I’ve already talked about how Van Gelder’s mental hospital wanted to make sure she didn’t enjoy them caring about her too much.  They also wanted to make sure she didn’t get too much out of their long term assistance.  Van Gelder participated in the hospital’s MAP program (outpatient, but you attend therapy for a full workweek), two different Dialectic Behavioral Therapy groups, and a graduate BPD skills class (none of which were directly associated with the hospital).    Participants in these programs are not allowed to make friends with each other, not allowed to provide emotional support in group, not allowed to exchange contact information and keep in touch after the class.

On one hand, I understand why the therapists think this is a good idea.  BPDers friendships with neurotypicals are chaotic, two BPDers is chaos squared.  They don’t want to be constantly interrupting their skills class to deal with interpersonal drama.  On the other hand, people have emotions about people they’re spending a lot of around.  People have more emotions around people they’re doing difficult, vulnerable, things around.  Trying to cut that out seems a lot like the military’s Don’t Ask Don’t Tell policy- it pushes the problem deeper underground and denies people tools for coping with it.  It seems especially cruel to form a group of out of people with abandonment issues and then demand they cut ties at a point you determine.

It’s not just the skills class that is temporary. The Dialectic Behavioral Therapy and then Internal Family Systems therapy Van Gelder gets (which is the gold standard for borderline personality disorder) is very clearly meant to be temporary.  They teach you the skills and then you’re on your own.  It is, like physical therapy after a traumatic injury, meant to be a cure.
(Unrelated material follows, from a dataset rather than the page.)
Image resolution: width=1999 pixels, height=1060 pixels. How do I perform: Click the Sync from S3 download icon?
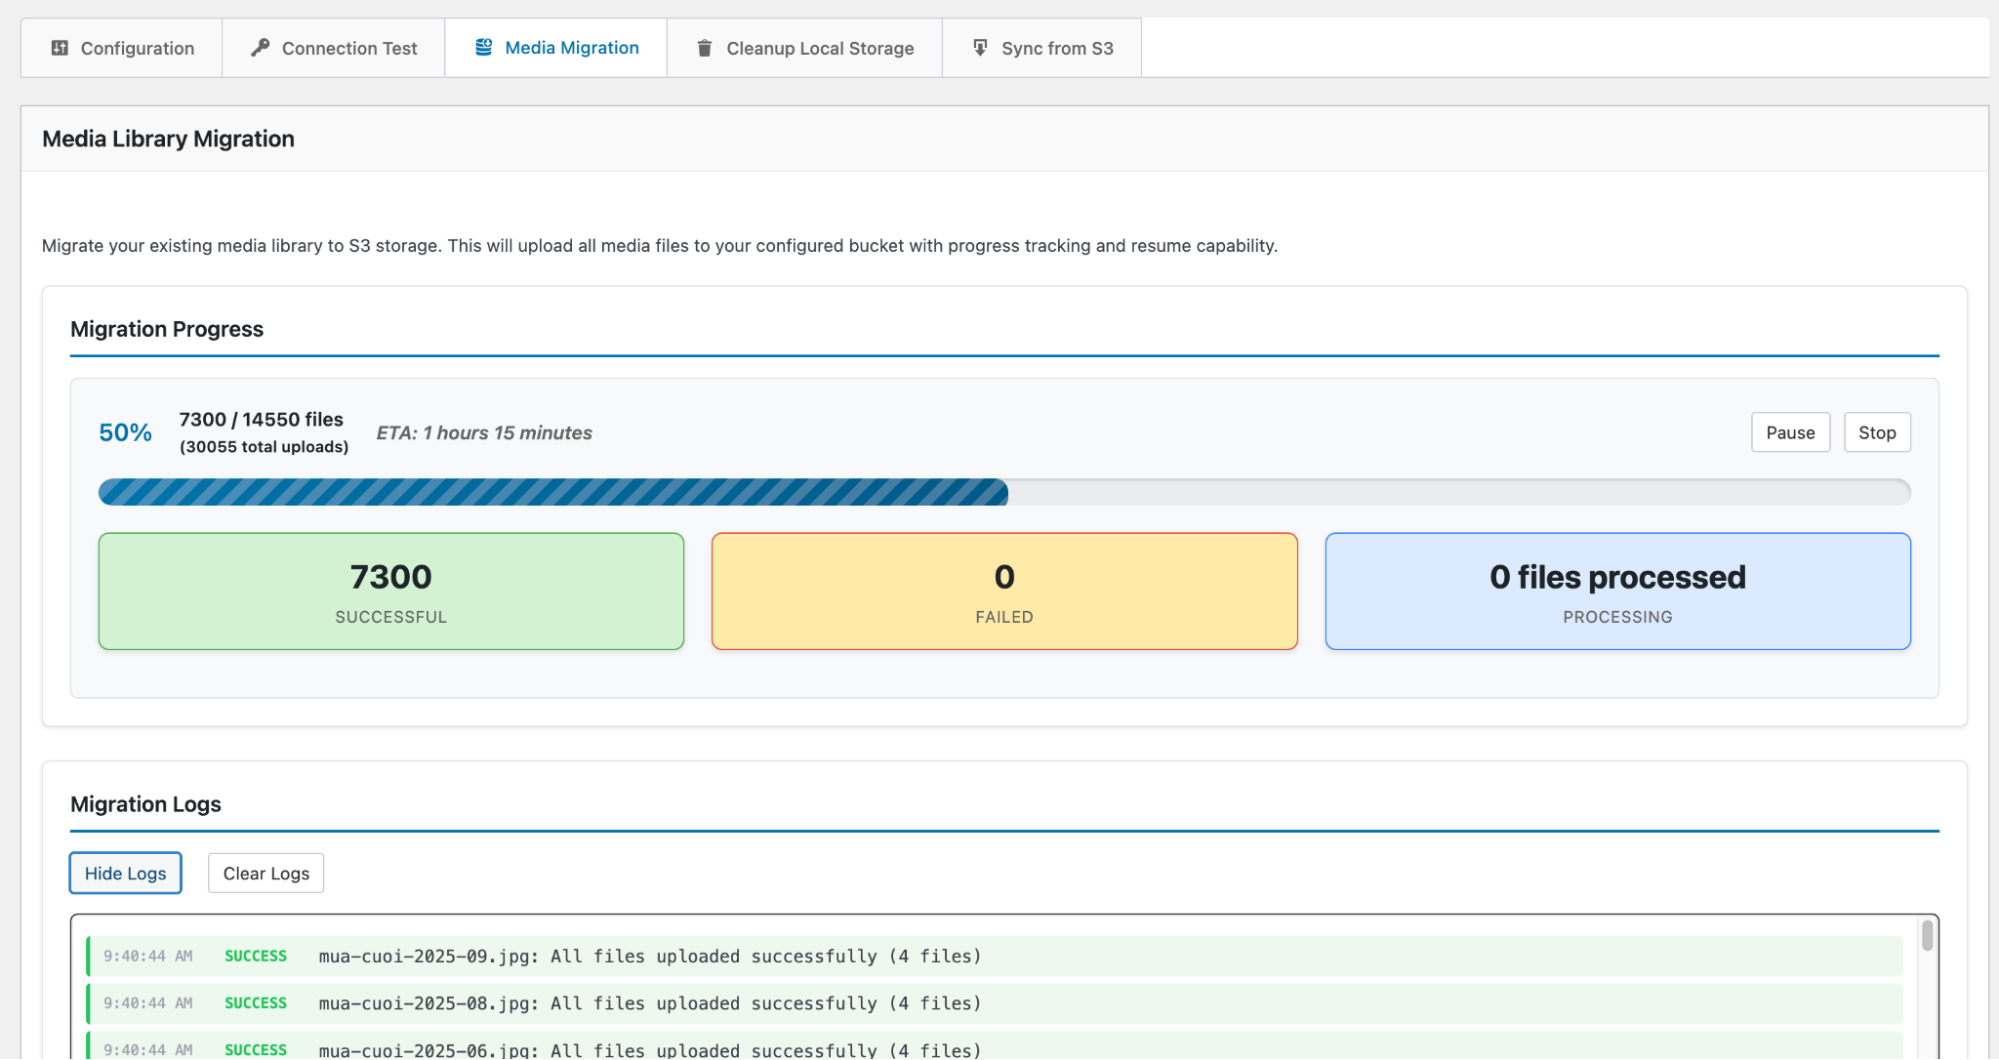click(x=980, y=48)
Except the same professionals will tell you there is no cure for BPD.  A lot of the benefit of the therapy is that it treats the symptoms by giving people a safe place, with unconditional positive regard and no risk of abandonment.  In that way it is like massage therapy for office workers, or insulin for diabetics:  minimiizng suffering and collateral damage by treating the symptoms, but with the expectation that problem will reoccur if treatment stops.
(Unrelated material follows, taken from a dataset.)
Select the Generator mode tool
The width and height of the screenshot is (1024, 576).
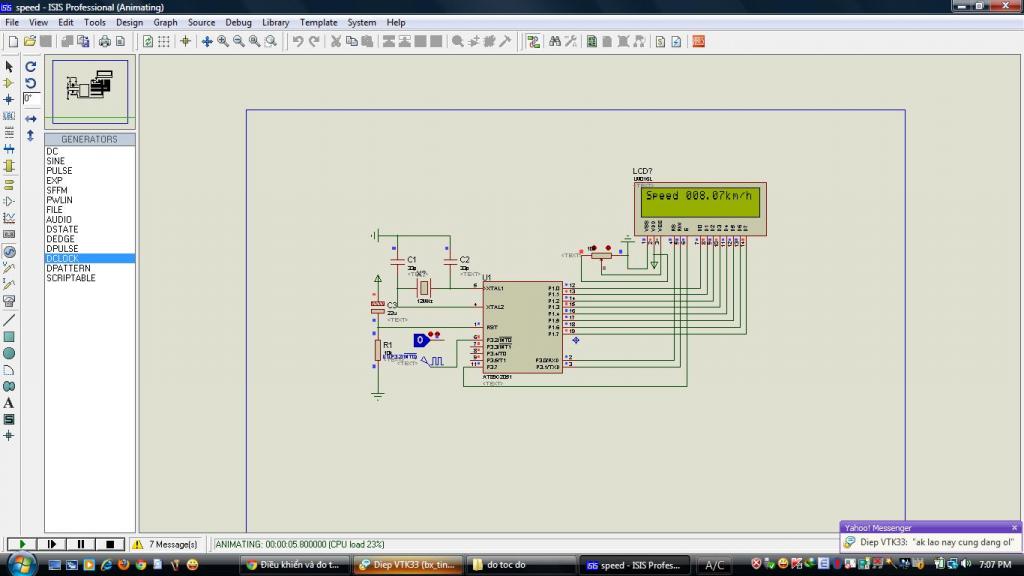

The mental health field seems very determined to make their services a cure rather than a treatment.  You can be on psychoactive drugs for the rest of your life, but not therapy.  The thing is, unconditional positive regard is not that difficult or expensive to provide.  That’s why they let us volunteers do it after 20 hours of training (and providing active listening to BPD sufferers is at times a large part of my work at crisis chat).   There’s also some evidence that’s the benefit of most counseling modalities, regardless of what the therapist says they’re doing.  It would not surprise me at all if there are issues I haven’t thought of that mean giving BPDers low-level therapy for their entire lives is not viable.  But I haven’t heard anyone give one, or even really ask the question.  It’s just assumed that lifelong therapy represents failure.  And I don’t think that’s fair.